It has been difficult to write.
There has been much on my mind, more on my heart, and much sickness in my body.
But a post has been mulling in my mind since the last Sunday of Advent. A post which I have been afraid to write for fear of the negativity that may come from it, for the pain it brings up, and for being this vulnerable, but I feel more and more that I must tell this story, and I must relate the feelings. So here it is.
I sit here and listen to the song, “I Will Wait” – a song that is forever connected for me, with my dear friends Jason and Michelle and their adoption journey – and waiting for their second child. A song that I cannot listen to without crying – because it’s connected with my own journey, and my own hopes and dreams and longing to have a child.
On December 20th, I got a phone call. It was the fertility center.
“Charity… The test was negative. I’m so sorry.”
I felt numb, but I had felt this horrible feeling just a week before – a feeling when I knew something was wrong, during an extremely stressful event. That feeling of love and warmth and peace I had previously just disappeared, and I began to feel cold and sad. That day, the 13th, my hormone levels were off. I kind of knew then, but I still hoped.
It wasn’t until a few days later that it really started to hit me, and has continued to hit me since.
On Sunday, December 22nd, I sang my favorite Christmas hymn in church, with the congregation – “In the Bleak Midwinter”
“But his mother only
In her maiden bliss
Worshiped the beloved
With a kiss”
And I broke.
I had already been tearful at every song, every note, every prayer, every word.
Is about a baby.
A baby waited and hoped for.
Like mine and D’s.
And we wait and we hope that next time will work. And a letter and imagined conversation happens in my head from time to time…
You who were chosen to be mother of all mothers. How you must have felt! I can only imagine how scared you were. I don’t know that you can understand how I am feeling right now. The situation is rather different. But I do know that your cousin would understand – Elizabeth. She waited and hoped, and then hope came for her.

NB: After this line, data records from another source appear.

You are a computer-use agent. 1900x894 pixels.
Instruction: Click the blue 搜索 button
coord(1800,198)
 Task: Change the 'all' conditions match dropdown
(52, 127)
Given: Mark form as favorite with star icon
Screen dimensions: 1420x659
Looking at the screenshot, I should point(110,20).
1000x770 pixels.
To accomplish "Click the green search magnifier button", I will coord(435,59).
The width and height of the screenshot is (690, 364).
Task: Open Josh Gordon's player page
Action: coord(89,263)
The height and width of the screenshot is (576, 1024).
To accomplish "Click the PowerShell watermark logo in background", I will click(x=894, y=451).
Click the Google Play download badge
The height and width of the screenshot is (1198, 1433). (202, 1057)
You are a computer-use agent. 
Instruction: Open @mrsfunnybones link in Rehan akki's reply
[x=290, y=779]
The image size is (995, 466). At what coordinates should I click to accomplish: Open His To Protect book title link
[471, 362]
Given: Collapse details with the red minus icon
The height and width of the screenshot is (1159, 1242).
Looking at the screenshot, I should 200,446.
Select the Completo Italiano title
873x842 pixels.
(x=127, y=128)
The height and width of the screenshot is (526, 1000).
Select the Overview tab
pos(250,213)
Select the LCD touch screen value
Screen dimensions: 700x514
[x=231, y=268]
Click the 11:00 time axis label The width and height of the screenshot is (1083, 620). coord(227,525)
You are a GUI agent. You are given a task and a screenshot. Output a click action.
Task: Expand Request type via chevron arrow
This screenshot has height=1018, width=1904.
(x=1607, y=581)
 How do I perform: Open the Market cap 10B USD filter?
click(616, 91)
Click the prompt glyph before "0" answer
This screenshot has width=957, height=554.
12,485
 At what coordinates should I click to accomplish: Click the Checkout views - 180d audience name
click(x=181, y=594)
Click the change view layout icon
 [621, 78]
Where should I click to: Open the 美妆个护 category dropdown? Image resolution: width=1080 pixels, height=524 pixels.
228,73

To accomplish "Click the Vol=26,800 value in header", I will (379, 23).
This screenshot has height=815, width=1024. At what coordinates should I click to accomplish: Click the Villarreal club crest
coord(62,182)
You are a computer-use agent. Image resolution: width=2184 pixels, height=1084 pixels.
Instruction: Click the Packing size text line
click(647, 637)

The baby in her womb leaped for joy, while my womb leaps for joy in the midst of sorrow and longing – longing to be filled.
Many would say my lesbian womb should remain empty – as empty as a tomb those people want to speak of.
But I also know of jars becoming filled with wine, bowls with meal, and baskets with fish and loaves.
I know of hearts being inhabited, sight and sound in blind eyes and deaf ears, and barren wombs teeming with life inside.
I do not speak to you often – well, actually this is the first conversation – outside of catholic churches, it’s looked down on. But I thought that somehow, you might understand, and that you might think of me.
And so we hope, and cling to each other, and to that one who came as a baby. And we work to stay positive and to make ourselves ready for the ones we will be trusted with.
And we will wait – we will wait for you, little one. For you.